Mikrophysiologische Systeme

Künstliche Mini-Organismen statt Tierversuche

Alle wollen Medikamente – da reden wir nicht über Tierversuche. Diese sind in der medizinischen Forschung bislang ein notwendiges Übel. Eine vielversprechende Alternative sind mikrophysiologische Systeme, in denen Organe und Organsysteme "nachgebaut" werden.

Mathematische Modelle helfen Mathias Busek.

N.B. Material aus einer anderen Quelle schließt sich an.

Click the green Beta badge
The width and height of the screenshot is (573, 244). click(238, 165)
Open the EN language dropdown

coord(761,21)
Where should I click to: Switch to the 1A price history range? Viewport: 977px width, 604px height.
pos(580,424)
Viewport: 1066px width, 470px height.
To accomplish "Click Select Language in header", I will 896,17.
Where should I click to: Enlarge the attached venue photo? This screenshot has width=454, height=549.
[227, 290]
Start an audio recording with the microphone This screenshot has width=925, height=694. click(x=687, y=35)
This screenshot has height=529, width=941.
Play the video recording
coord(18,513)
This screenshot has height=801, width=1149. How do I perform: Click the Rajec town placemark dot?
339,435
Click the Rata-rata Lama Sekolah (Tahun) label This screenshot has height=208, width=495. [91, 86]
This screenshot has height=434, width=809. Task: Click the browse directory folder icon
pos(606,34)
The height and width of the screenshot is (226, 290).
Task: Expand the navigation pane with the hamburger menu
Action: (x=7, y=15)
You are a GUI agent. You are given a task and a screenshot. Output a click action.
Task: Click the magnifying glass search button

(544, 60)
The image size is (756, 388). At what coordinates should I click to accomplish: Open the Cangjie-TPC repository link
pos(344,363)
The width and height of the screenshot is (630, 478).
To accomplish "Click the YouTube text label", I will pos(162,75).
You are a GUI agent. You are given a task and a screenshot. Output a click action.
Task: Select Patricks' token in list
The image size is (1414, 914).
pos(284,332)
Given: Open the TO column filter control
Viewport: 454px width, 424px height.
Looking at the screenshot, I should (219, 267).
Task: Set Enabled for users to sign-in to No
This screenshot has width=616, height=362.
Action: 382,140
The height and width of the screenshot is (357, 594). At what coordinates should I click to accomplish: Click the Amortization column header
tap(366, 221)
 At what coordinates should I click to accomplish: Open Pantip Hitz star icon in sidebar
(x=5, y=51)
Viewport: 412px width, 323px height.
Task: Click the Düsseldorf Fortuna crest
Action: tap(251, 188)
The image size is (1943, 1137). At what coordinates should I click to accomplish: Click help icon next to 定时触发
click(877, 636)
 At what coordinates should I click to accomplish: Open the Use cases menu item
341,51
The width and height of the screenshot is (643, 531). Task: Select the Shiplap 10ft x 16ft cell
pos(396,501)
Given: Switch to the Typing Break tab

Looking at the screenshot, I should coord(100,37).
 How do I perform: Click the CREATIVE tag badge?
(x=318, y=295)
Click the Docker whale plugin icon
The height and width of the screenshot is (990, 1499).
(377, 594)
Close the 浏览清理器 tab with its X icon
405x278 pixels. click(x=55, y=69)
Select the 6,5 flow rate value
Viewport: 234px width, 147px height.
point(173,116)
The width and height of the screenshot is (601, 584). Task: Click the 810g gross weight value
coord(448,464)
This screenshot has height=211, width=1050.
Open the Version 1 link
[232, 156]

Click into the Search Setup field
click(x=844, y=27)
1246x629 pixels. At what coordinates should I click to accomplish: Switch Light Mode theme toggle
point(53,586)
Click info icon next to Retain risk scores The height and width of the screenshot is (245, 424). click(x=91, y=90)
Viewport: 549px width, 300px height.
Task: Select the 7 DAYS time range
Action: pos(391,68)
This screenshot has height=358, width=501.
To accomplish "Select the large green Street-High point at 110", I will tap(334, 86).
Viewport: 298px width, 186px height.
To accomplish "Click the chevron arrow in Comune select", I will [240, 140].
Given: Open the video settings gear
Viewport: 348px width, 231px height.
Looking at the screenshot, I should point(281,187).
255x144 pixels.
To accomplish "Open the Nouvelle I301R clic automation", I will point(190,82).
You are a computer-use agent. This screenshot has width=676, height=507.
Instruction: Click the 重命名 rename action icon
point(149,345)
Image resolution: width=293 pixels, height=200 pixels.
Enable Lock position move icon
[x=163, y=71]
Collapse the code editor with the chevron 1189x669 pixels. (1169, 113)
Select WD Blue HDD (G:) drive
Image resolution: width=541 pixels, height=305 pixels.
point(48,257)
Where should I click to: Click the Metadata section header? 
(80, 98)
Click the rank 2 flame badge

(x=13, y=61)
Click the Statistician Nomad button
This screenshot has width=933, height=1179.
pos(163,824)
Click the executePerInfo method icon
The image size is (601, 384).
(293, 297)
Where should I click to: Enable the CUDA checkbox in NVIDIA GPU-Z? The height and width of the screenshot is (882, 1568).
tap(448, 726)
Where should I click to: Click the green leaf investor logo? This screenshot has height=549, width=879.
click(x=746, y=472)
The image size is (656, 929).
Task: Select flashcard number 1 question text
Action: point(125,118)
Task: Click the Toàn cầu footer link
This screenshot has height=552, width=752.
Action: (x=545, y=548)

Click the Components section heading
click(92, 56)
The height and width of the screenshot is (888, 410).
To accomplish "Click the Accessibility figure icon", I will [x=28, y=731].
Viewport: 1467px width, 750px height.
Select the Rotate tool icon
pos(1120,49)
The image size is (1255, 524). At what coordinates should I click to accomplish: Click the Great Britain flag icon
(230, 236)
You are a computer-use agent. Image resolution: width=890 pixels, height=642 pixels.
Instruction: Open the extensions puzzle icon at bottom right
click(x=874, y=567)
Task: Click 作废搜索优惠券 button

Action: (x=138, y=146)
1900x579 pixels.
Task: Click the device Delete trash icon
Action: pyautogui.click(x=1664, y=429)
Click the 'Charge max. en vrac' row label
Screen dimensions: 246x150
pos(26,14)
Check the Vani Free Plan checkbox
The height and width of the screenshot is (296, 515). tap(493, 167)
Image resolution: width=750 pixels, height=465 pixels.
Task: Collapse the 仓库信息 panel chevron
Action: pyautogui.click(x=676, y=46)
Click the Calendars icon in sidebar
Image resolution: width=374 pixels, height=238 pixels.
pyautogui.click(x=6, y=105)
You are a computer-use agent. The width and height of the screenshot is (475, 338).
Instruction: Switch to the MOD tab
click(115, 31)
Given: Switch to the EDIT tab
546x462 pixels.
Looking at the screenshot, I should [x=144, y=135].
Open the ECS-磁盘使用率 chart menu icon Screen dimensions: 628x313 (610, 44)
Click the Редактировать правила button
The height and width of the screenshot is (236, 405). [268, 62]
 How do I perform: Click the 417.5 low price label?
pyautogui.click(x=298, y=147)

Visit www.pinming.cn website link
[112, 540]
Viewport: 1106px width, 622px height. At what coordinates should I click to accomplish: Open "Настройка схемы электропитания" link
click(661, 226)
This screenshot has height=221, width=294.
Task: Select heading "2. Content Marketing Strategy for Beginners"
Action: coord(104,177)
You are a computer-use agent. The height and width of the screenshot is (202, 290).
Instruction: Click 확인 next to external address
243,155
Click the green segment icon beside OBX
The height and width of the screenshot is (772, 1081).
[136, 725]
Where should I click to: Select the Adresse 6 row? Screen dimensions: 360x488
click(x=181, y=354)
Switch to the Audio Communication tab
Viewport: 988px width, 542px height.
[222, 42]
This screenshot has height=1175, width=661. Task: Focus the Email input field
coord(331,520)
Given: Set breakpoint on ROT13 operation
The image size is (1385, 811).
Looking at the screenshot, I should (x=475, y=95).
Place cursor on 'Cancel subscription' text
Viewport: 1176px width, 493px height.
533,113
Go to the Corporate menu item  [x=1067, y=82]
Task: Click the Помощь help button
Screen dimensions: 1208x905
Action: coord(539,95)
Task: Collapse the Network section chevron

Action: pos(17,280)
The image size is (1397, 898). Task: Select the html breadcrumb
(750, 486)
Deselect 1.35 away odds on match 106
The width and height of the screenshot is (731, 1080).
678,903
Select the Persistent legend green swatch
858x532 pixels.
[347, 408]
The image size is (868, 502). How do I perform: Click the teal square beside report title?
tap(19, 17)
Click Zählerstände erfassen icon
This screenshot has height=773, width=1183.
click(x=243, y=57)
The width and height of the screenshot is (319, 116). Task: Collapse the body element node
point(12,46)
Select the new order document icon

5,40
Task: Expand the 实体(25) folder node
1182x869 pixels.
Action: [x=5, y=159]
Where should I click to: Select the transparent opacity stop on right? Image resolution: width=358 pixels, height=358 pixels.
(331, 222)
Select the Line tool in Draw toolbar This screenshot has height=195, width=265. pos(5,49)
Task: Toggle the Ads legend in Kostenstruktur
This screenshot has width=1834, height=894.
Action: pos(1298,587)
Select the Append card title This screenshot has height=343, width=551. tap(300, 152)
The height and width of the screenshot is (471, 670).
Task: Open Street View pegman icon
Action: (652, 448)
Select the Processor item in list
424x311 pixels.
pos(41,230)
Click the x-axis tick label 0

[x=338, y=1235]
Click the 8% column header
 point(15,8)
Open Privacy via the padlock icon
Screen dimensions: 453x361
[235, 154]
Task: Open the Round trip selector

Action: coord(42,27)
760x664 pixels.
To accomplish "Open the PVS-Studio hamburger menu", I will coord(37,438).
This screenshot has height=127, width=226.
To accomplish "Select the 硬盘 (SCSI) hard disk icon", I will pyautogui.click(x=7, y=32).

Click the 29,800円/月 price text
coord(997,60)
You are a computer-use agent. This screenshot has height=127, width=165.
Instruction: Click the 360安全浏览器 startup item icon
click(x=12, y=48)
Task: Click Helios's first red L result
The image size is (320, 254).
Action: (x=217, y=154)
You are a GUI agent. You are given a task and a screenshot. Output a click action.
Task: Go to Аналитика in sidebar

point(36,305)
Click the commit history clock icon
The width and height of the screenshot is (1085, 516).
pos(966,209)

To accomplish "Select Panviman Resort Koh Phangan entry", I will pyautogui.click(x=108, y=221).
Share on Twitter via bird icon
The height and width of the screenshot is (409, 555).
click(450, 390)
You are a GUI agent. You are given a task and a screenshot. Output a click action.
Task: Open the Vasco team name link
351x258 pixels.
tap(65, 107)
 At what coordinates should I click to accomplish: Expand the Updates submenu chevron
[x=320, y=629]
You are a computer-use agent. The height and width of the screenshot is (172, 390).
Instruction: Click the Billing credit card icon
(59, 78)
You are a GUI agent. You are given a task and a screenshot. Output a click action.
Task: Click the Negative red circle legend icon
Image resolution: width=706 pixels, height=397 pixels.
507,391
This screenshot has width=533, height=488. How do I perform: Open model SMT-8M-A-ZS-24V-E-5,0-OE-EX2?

Mathematische Modelle helfen Mathias Busek das Strömungsverhalten in mikrophysiologischen Systemen zu optimieren, damit sich organotypische Zellverbände ausbilden können. | Fraunhofer IWS Dresden

Komplexe Mechanismen des menschlichen Körpers sind mit mikrophysiologischen Systemen realitätsnah analysierbar. Diese Mikrosysteme beinhalten unter anderem Kanäle, Reservoire, Aktorik, Sensorik und 3D-Scaffold "Made by Laser". Das Fraunhofer IWS bietet Partnern aus Biologie und Medizin mikrosystemtechnische Komplettlösungen vom Design bis zum Prototyp inklusive des Automatisierungssystems an.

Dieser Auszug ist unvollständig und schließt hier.